Three Decades Worth of Projectile Dodging Progress
Playing the X68000 version of Cotton is essential for appreciating the changes present in the game’s Arranged mode. More sequel than mere remix, this is Cotton Reboot’s main attraction. Immediately, you’ll notice the game’s sprites have been carefully redrawn. Yes, there’s still the diminutive army of Frankenstein monsters, grimacing clouds, and those odd stacking red creatures. But each exhibits more detail making the Arranged mode feel like trying on a new pair of prescription glasses.
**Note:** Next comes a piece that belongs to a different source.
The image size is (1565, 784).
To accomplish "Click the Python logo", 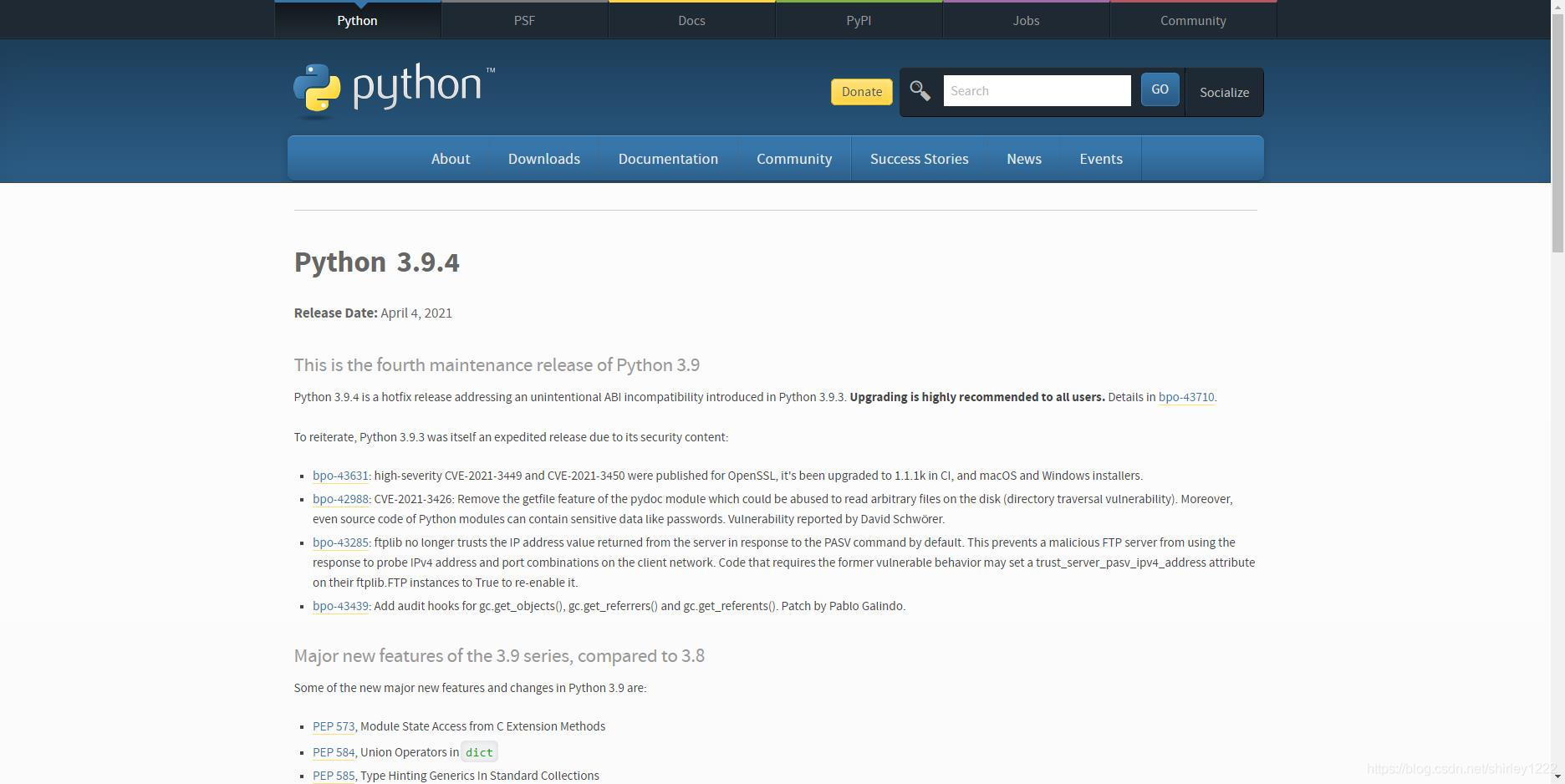I will click(391, 87).

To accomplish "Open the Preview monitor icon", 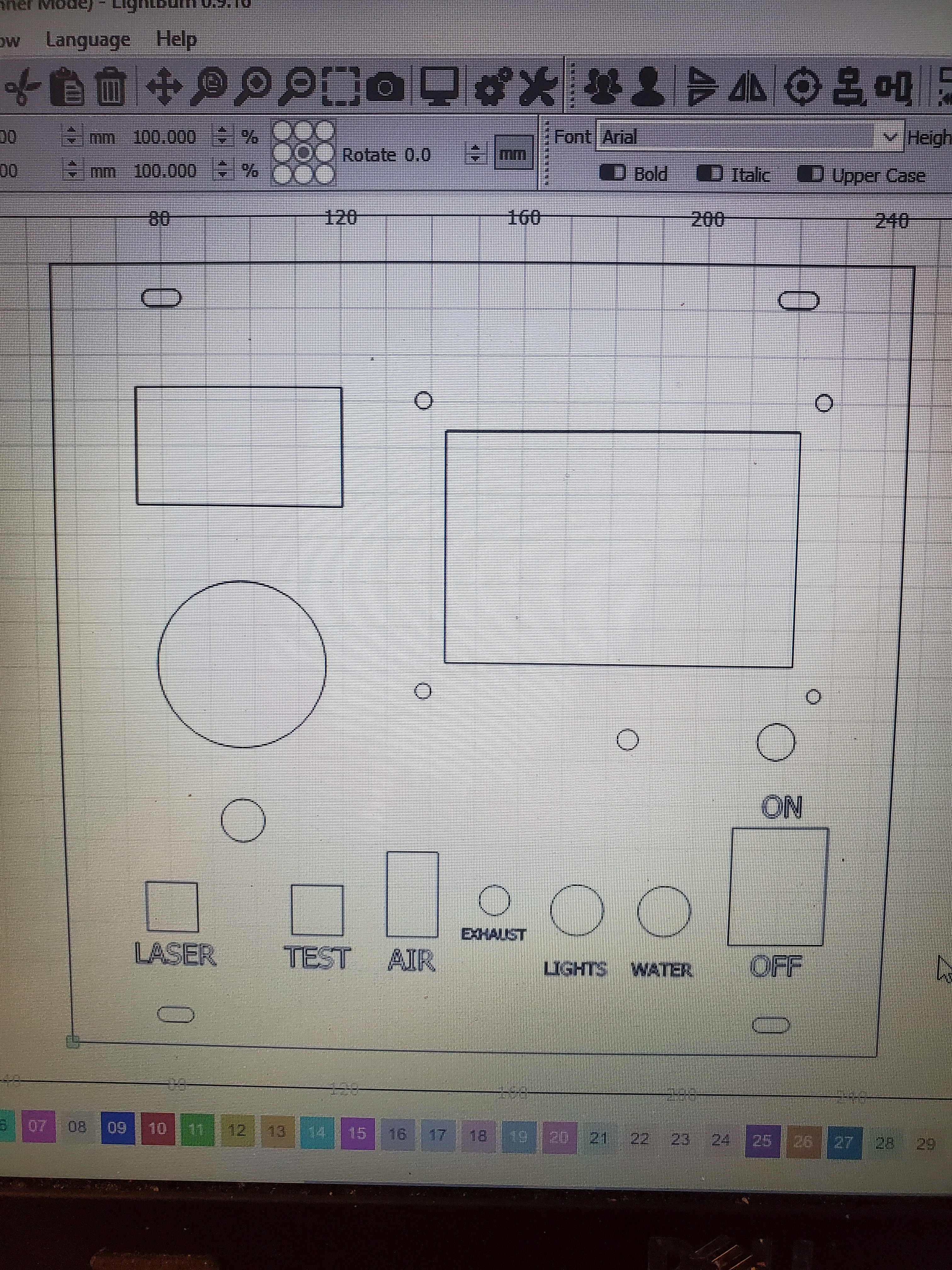I will 440,87.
Japanese retailer, Beep, the developer behind this iteration, offers a multitude of other modernizations. Much like life in the 2020s, this is a faster, more hectic experience, filled with cascades of color. Whereas the original Cotton had colored gems that gradually fell to the ground, now they linger in the air. Like the original games, you can collect them for points, power up your experience gauge, and continue to shoot them to initiate color cycling. When you are firing at these crystals, your stream of fire splits into two, changing color accordingly. Not only do your projectiles spread out but they’re slightly more powerful when diffused. Once you get a taste of this new play mechanic, you’ll likely be scanning the screen for shot-splitting opportunities. Reverting back to single stream shooting, even for a fraction of a second, feels enfeebling.
Cotton’s Magic Got Stronger
Arranged mode scrolling is faster, bringing adversaries on screen at a quicker pace. Coupled with the increase of bullets, it’s a bit eat to lose track of enemy projectiles in the flurry of on-screen activity. But thankfully you have access to all the offensive and defensive abilities of the original game with a few variations that amplify the risk/reward options. 2021’s Cotton can now make giant boulders rain down on enemies or even muster mighty mushroom clouds, with the ability to power up her bombs.
While cynics might tell you the six-stage Arranged mode is about half-hour long, they’re missing the point. Cotton is entrenched in the ways of arcade STGs, and in meant for multiple playthroughs. Nearly every run will reveal some minute detail that can contribute to your score, like dodging every teacup at the end-of-stage bonus round instead of trying to attempt to nab as many as possible. With the inclusion of a frantic mode gauge, as well as purple and black gems, there’s plenty to learn before earning a respectable spot on the game’s global leaderboards.
All too often, remakes of classic shooters provide visual upgrades but lose some of the charm of the originals. Cotton Reboot is the rare exception and it’s easy to see the attention and care that went into this revision. Far from cashing in on nostalgia, this is near-perfect update that brings Cotton and Silk into the new millennium while preserving the allure of the original.
Cotton Reboot! was played on Switch with review code provided by the publisher.